Unheard of in the not-too-distant past, kidnappings and cyber crime or scamming have become the order of the day in several parts of the country. Initially, the phenomenon was circumscribed to the northern parts of the country where numerous cases of hostage takings were reported. At that time, however, these incidents were attributed to excesses of estranged paramilitary personnel from Chad where civil war was at its peak. But the excesses were soon to find fertile ground in Cameroon where, in the face of a growing economic crisis compounded by a drop in purchasing power by ordinary citizens, the phenomenon was to start growing in leaps and bounds, to the extent that within months, the whole country was already enveloped in the infernos of sorts. Cases have not been limited to the cities, but fairly rural settings like Bangangte and Kumbo in the West and North West regions respectively have also had their own share of the ordeal. A happening that has never been in the character of Cameroonians.

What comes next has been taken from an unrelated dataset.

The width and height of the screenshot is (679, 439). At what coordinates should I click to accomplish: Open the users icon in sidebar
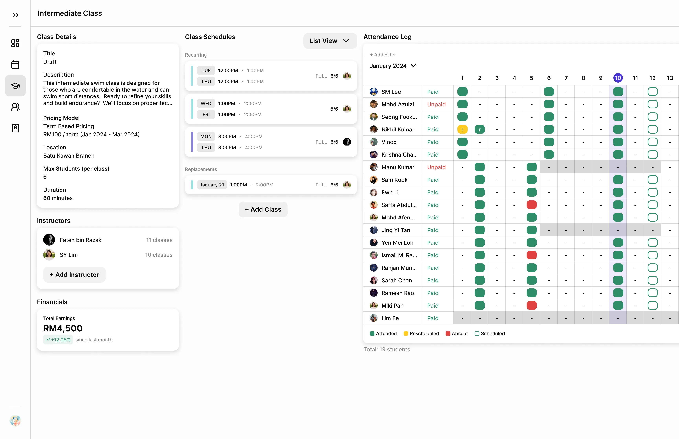[15, 107]
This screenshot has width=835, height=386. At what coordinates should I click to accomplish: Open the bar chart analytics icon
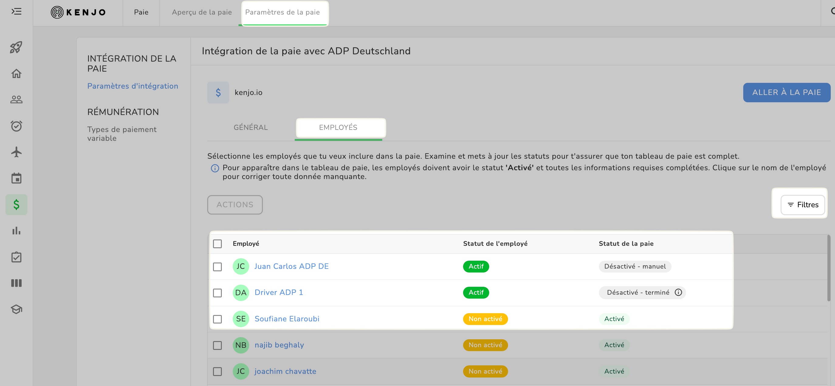coord(16,231)
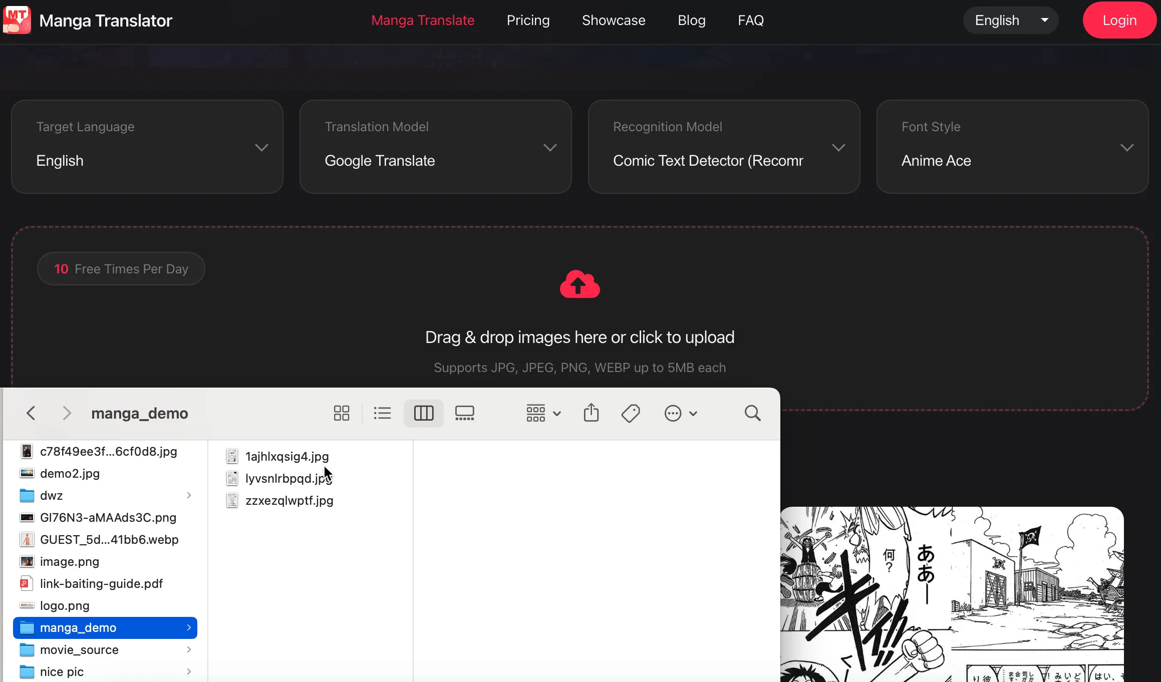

In the past two weeks alone, there have been cases of kidnappings in exchange for ransoms registered in virtually all parts of the country. In Douala last week, an innocent nine-year old was mercilessly killed by her abductor because the parents could not quickly provide the ransom he had required from the parents of the girl. Just a few days ago in Garoua, a young girl of about 22 years was abducted and brutally slain because her parents could not react with the kind of celerity they had required to have the young girl’s life saved.
Without wishing to make any apology about crime, Cameroonians had seemed contented with their “ordinary” forms of crime such as burglaries or even armed attacks. But the question of kidnappings in exchange for money is, definitely, a new element in Cameroon’s crime culture and therefore needs very special measures to address the issue.
The issue might not have been specifically addressed when the new security chiefs took their new functions last week; but it is very much an issue that this new kind of criminality must be addressed squarely. And this cannot be done with traditional means because such means have shown their limits. To new situations, new strategies, one is tempted to say. It will therefore be incumbent on the new responsible officers to inscribe the resurgence of new forms of crime as one of the major priorities that will make the majority of Cameroonians have the feeling that all their security concerns are being taken care off. The season is quite propitious because in the coming weeks or months, the various government services will be making budgetary proposals. No one expects that with the scope of the threat posed by this new forms of criminality, adequate financing should not be provided in a way as to squarely address the issue and, in the process, allay fears of countless citizens who continue to feel the absence of government presence as the tide of this new crime forms continues to grow.